(Dataset excerpts)
——————
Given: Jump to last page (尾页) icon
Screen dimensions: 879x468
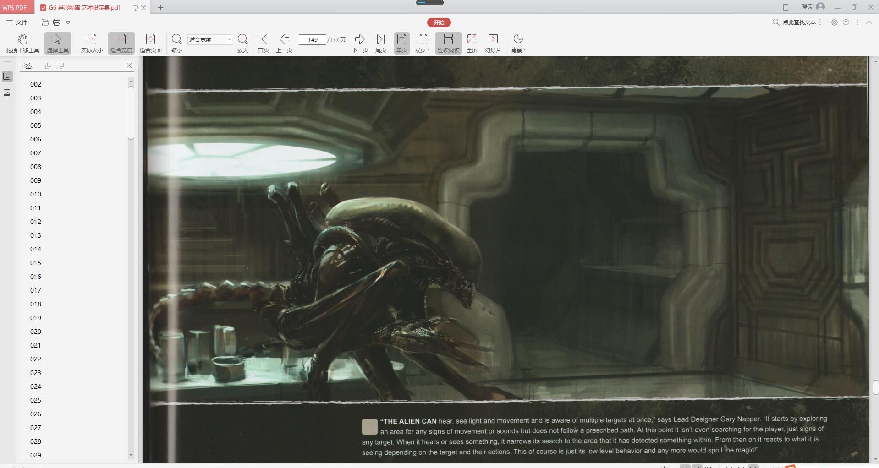Looking at the screenshot, I should coord(380,39).

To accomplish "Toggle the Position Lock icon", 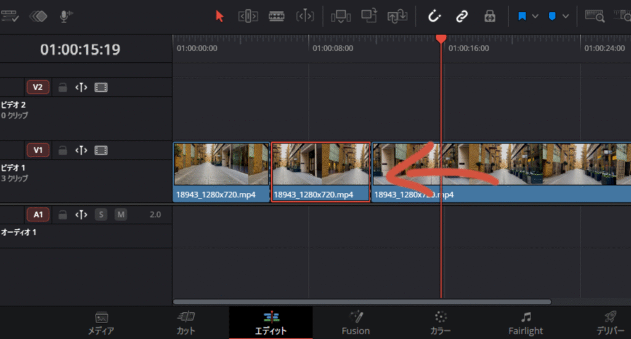I will click(490, 17).
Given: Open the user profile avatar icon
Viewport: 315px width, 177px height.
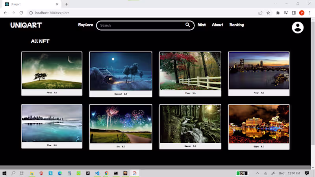Looking at the screenshot, I should 298,28.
——————
What you should do :: Write out again, exactly, each line from the one with "Given: Open the user profile avatar icon" to the end of the entries. No pictures go in.

Exercise result ::
Given: Open the user profile avatar icon
Viewport: 315px width, 177px height.
Looking at the screenshot, I should 298,28.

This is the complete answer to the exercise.